#### What to do:
Which lines in the records below contain the word "click"? Return each of them.

#### Supplied material:
◆ ◆ ◆ ◆ ◆

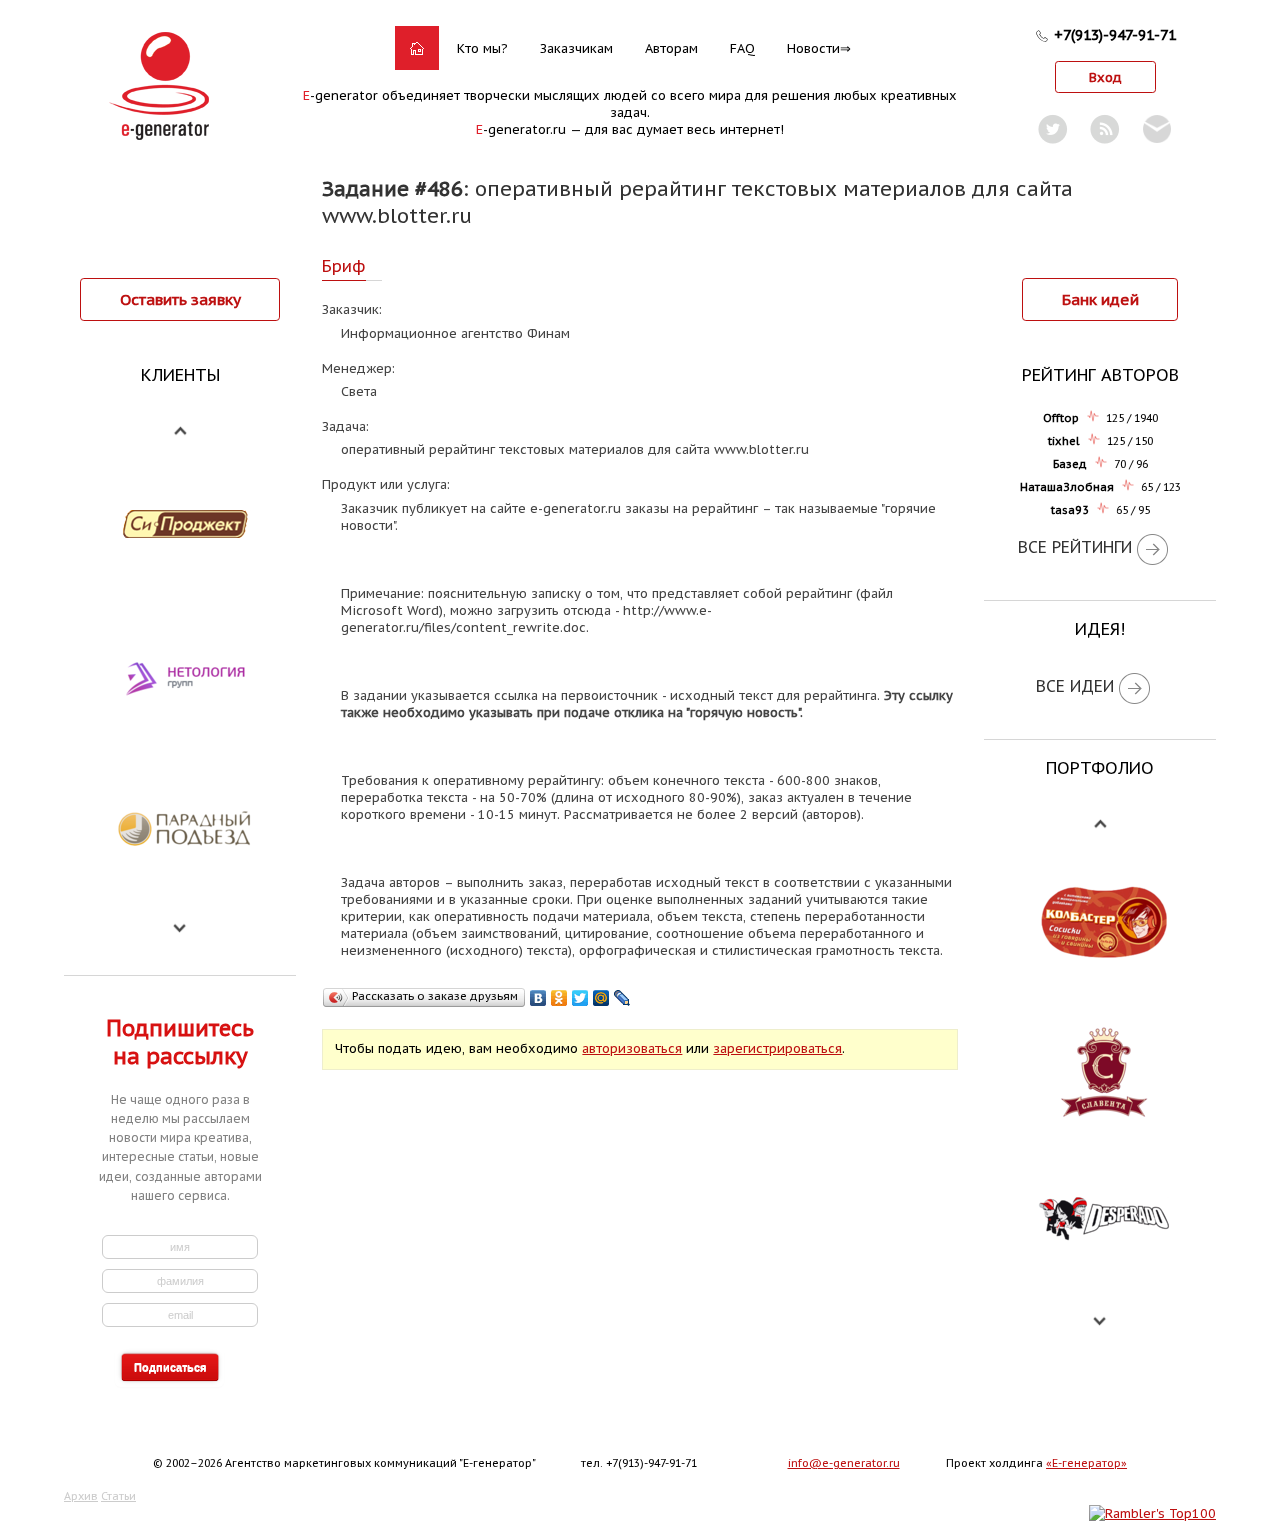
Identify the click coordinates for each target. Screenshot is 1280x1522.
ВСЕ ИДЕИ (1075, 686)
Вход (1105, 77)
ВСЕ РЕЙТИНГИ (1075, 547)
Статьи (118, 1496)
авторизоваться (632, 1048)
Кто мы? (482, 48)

◆ ◆ ◆ ◆ ◆

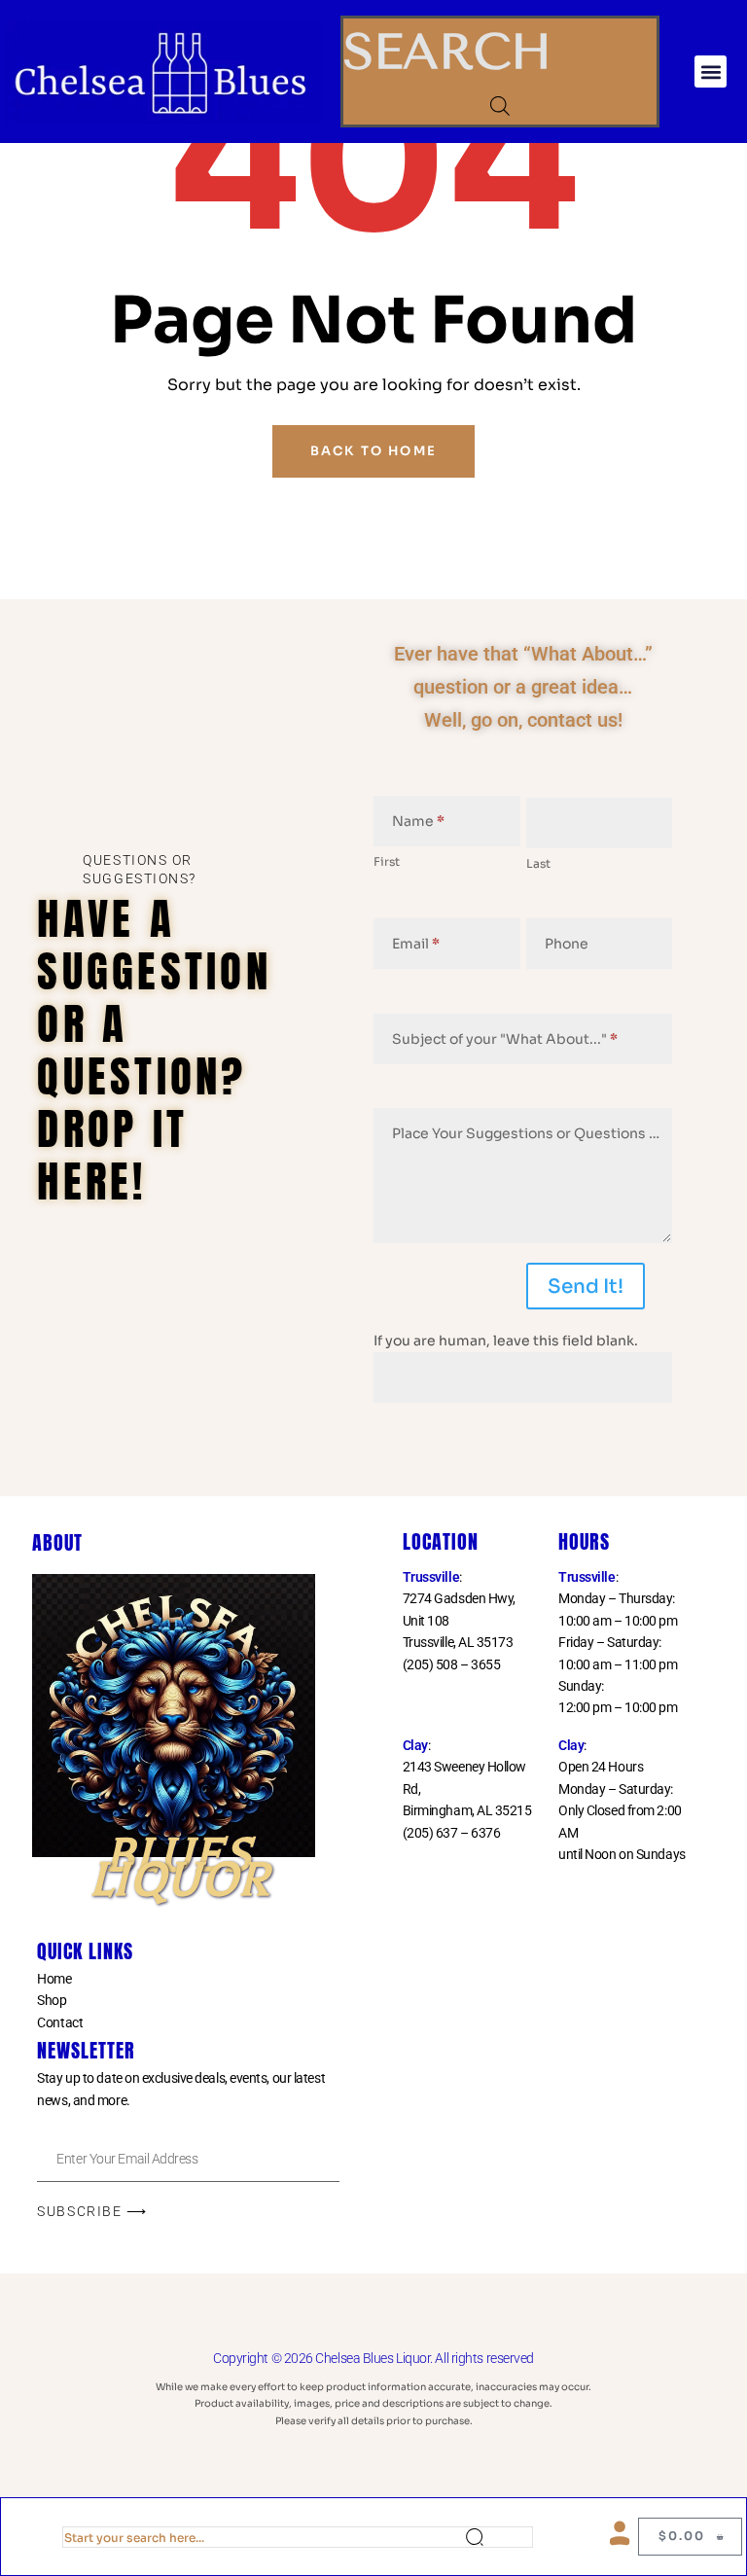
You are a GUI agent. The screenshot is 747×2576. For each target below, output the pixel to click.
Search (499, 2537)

◆ ◆ ◆ ◆ ◆

#### The completed task:
Identify the click coordinates for each target. Screenshot is 1280x1522.
You are a GUI agent. The screenshot is 747×2576. For each target below, output the pixel to click.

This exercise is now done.